また、本実施の形態1においては、基準図形27が正方形の場合における一辺の画素の数を画素数nとした。しかし、基準図形27が正方形でない場合においては、所定の位置関係における画素の数を画素数nとしても良い。例えば、基準図形27を円形により構成する場合は、直径における画素数を画素数nとしても良い。例えば、基準図形27を星形により構成する場合は、2つの頂点の間における画素の数を画素数nとしても良い。例えば、基準図形27をロゴマークにより構成する場合は、ロゴマークを囲む仮想的な矩形を決定したうえで所定の位置の間における画素の数を画素数nとしても良い。
また、実施の形態2において、食品29の高さや大きさを検出するために、加熱情報21を囲む目印枠41により構成した。

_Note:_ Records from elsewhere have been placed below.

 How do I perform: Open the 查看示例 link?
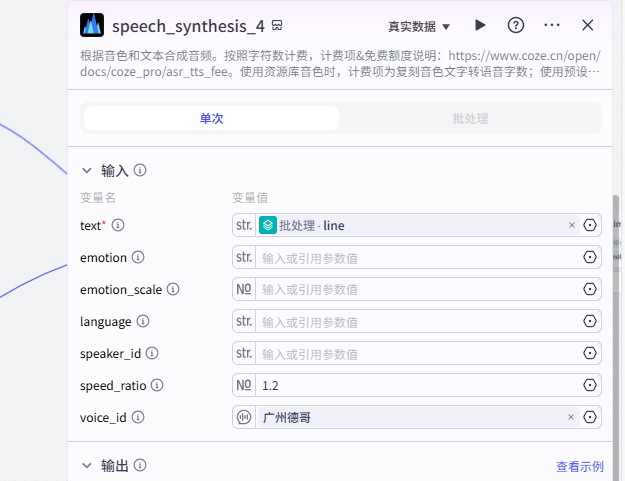(580, 466)
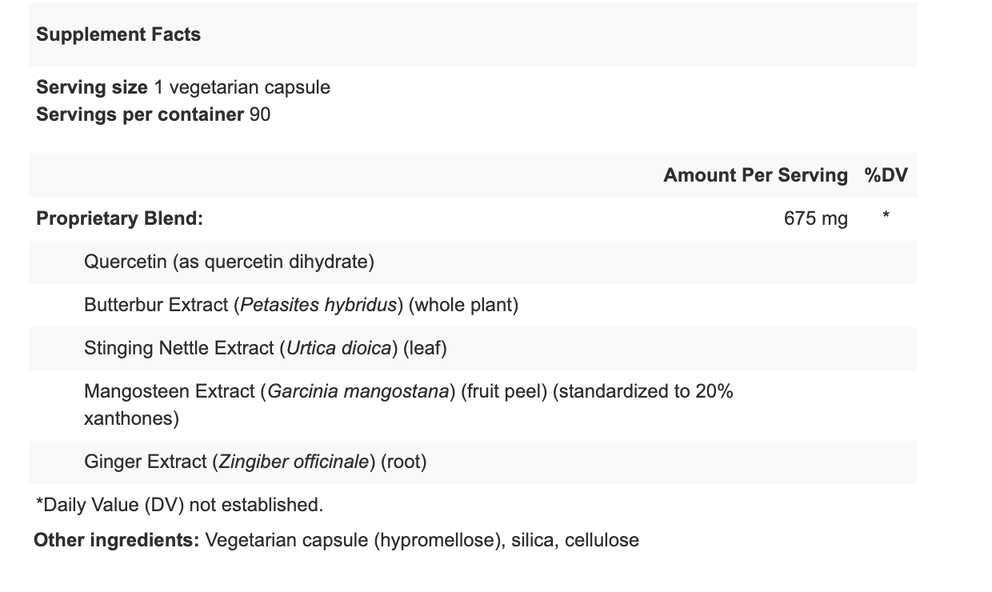Click the Garcinia mangostana italic name
The height and width of the screenshot is (592, 992).
(358, 392)
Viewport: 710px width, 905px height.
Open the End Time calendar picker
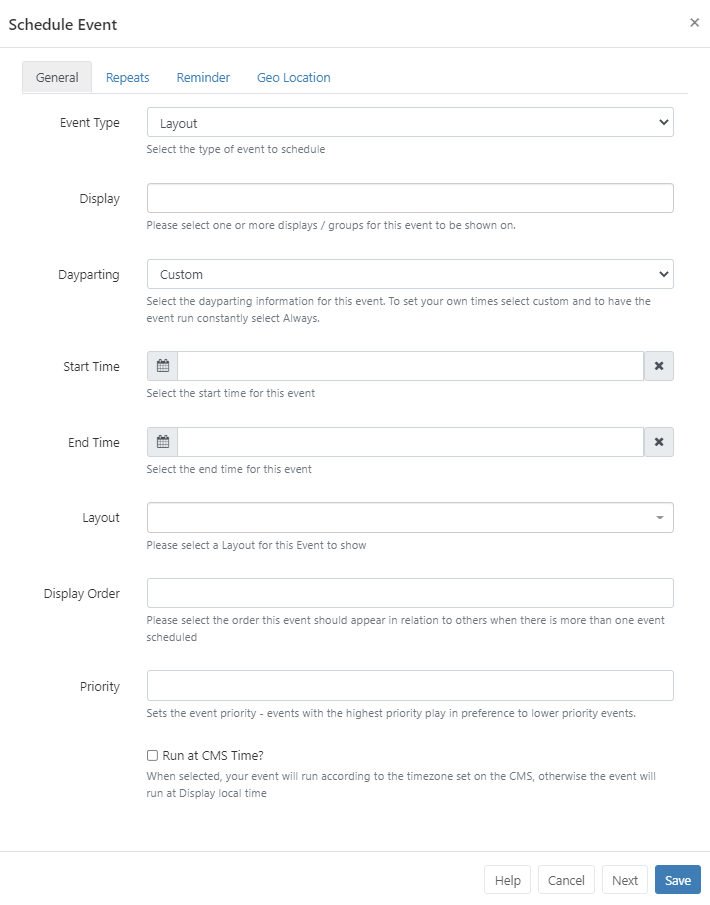(x=161, y=441)
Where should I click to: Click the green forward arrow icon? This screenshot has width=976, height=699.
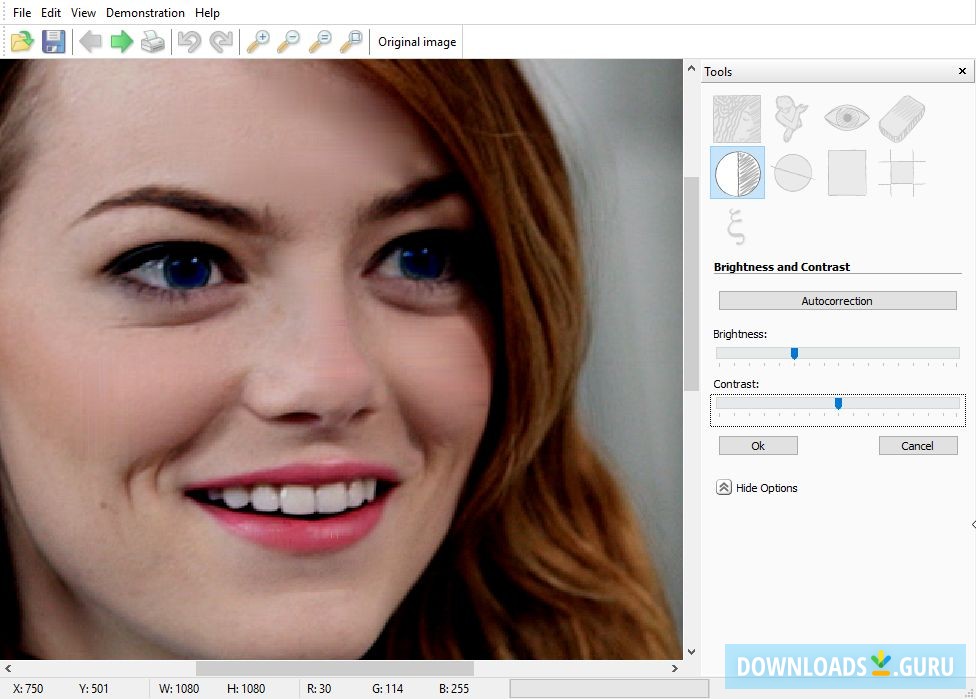(122, 42)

これにより、加熱情報21を見つけ出すことと、食品29のサイズを検出することを、一つの所定の図形で行える。しかしながら、これらを別々に、すなわち、例えば加熱情報21を一方の目印により抽出し、それとは別の所定の図形により食品29のサイズを検出しても良い。
なお、本実施の形態では、サイズ検出部31が算出した高さに基づいて食品29の大きさを算出し、加熱時間を設定する構成を示した。しかしながら、これは本発明を限定するものではなく、算出した高さに基づき、加熱制御部14が制御する加熱パワー等の条件を変更しても良いし、照明15の照明条件を変更するなどの制御を行っても良い。また、算出した高さに基づき、食品29として、所定の商品が何段積み重ねられているかを推定し、これに基づいて加熱制御を行っても良い。
また、本実施の形態では、サイズ検出部31が算出した幅Hに基づいて、Lh及び高さHを精度よく算出する構成を示した。しかしながら、本発明によれば、食品29の高さに加えて、幅H、すなわち、平面視における位置と長さをも精度よく算出できる。したがって、これに基づいて加熱庫12内への加熱制御を行っても良い。例えば、平面視における高周波の放射方向を、幅Hに基づいて制御しても良い。
また、加熱情報を文字(少なくとも英数字を含む)として説明したが、本発明はこの例に限定されない。例えば、加熱情報を符号化したバーコードや、QRコード(登録商標)などの2次元コード、または独自のコードなどでも良い。この場合には、バーコードやQRコード(登録商標)の寸法を規定することで、加熱情報の認識と食品29のサイズの検出の両方を行うことも可能である。